By MYRA THRIFT, Staff Writer
Residents in the Jamestown area hoping for a quick fix to the problem of trains blocking the roadways between them and town are going to need a lot of patience before construction can begin.
It’s still in the design and decision-making phase.
Three men stepped forward Monday at the Ware County Commission work session to ask for changes and consideration for their properties when the ABC Avenue extension becomes a reality.
Bradley Smith, who resides in Brunswick, told the board he plans to be a future homeowner in the community and noted several points that would have to be addressed before the work on the alternative route can be started.
He included wetland impact permits, concern about the lift station, EPD permits that will require upgrades to today’s standards.

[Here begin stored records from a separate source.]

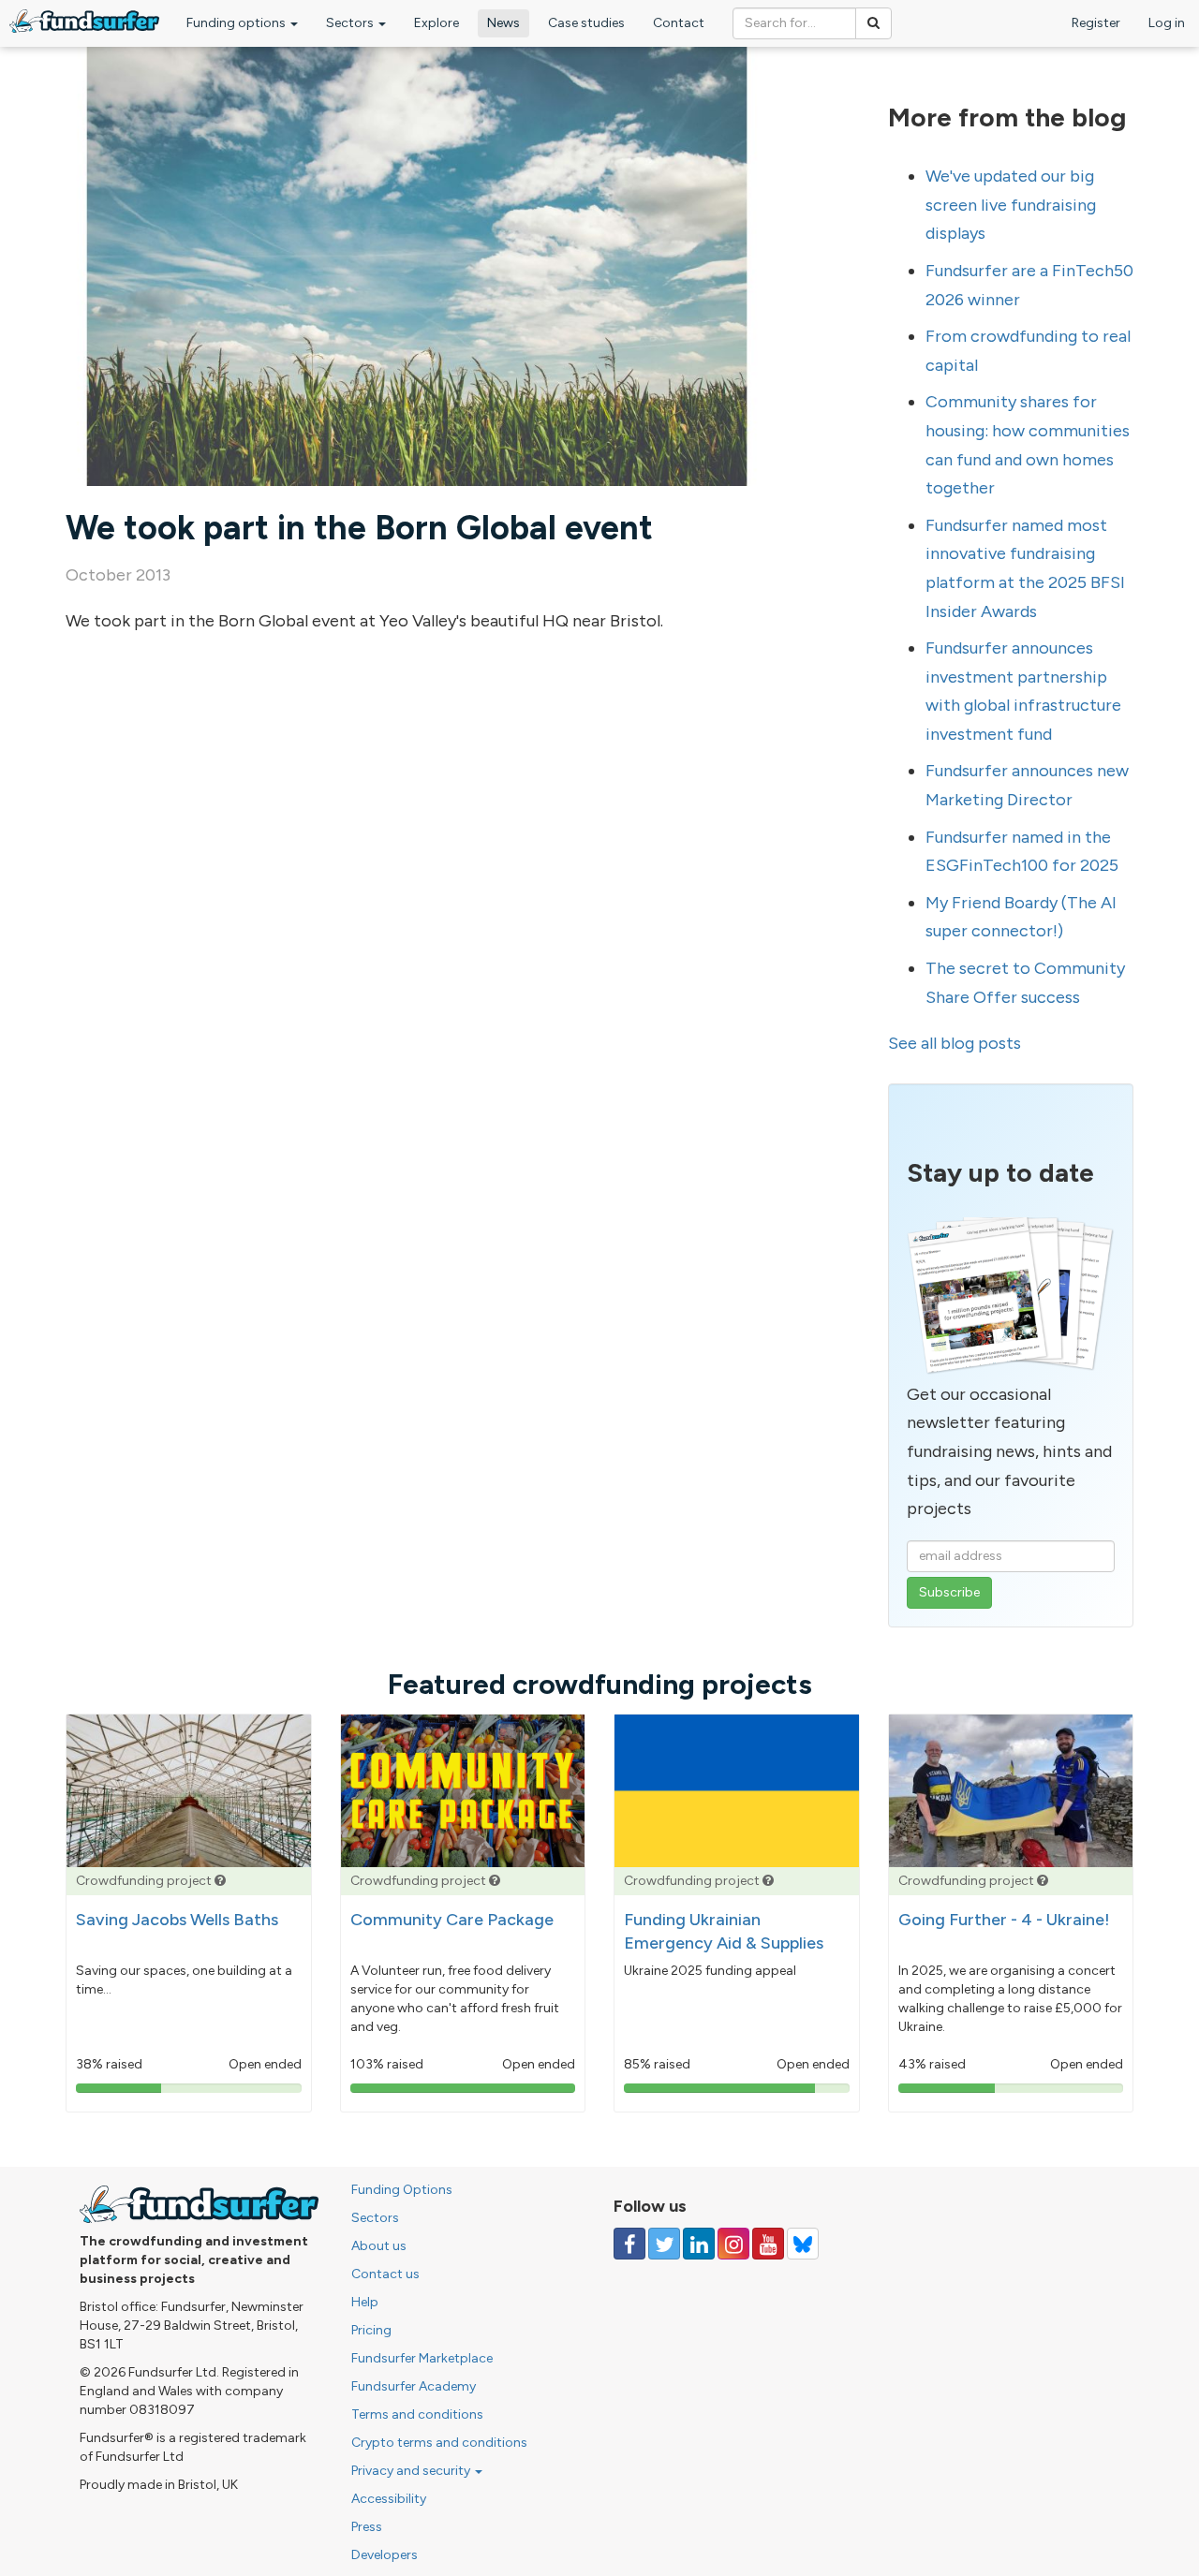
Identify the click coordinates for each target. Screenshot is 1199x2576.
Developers (384, 2555)
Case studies (586, 23)
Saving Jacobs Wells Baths (177, 1919)
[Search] (873, 23)
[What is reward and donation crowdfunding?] (220, 1881)
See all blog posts (954, 1043)
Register (1096, 23)
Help (364, 2302)
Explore (436, 23)
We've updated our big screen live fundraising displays (1010, 204)
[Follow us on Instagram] (733, 2244)
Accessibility (388, 2499)
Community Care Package (452, 1919)
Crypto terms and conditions (439, 2443)
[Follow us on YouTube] (768, 2244)
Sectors (351, 23)
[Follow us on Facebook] (629, 2244)
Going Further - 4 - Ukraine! (1004, 1919)
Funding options (237, 23)
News (503, 23)
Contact (678, 23)
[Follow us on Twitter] (664, 2244)
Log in (1166, 23)
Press (366, 2527)
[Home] (84, 21)
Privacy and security (412, 2471)
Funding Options (401, 2190)
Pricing (371, 2330)
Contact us (385, 2274)
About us (379, 2246)
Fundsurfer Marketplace (422, 2358)
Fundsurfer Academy (413, 2386)
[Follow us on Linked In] (699, 2244)
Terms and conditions (417, 2414)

“Those may include mitigation and flood impact possibilities,” said Smith. “You have to work with the environmental regulations. There are other alternatives such as building an underpass under the railroad.”
Smith said his family owns a large portion of land in the affected area and asked the board to consider those impacts before making a final decision about where the road will be built.
Michael Smith, who resides in Jamestown, said he fears congestion and how often the areas are blocked by trains. He noted that the county needed to have more conversation with the railroad.
“I agree the people in Jamestown need a way out but you may be creating more problems than you alleviate,” said Michael Smith. “Waring Street, Jamestown Road, Blackshear Avenue, they’re all blocked a lot. Sometimes all or almost all of the crossings are blocked at the same time.”
Chairman Jimmy Brown pointed out that the county has had numerous conversations with the railroad including conference calls with CSX in Jacksonville and Atlanta. He noted the county has worked hard and pressed for the problem to be solved.
Larry Cowart told the board he is in favor of a solution but added that if the current plan is followed, ABC Avenue would extend right through his property.
“It will almost be in my front yard,” said Cowart. “If the county wants to build a bridge over Kettle Creek, it would be best to go Winn Clay Drive. Do the most economical way without tearing up somebody’s property.”
Trent Lott, engineer for the project, discussed the proposed construction and added that it is simple on the north end but more complicated on the south end of ABC Avenue.
“Wetlands are going to impact either option,” he said. “We want to explore every option.”
He said a retaining wall would be built between the railroad and the new road. It was suggested that the county build an underpass under the railroad but Lott said he doesn’t believe there is enough clearance for that.
Rusty Ganas, area resident, told the board it appears the situation has improved. He said not as many trains are blocking the roads as have been in the recent past.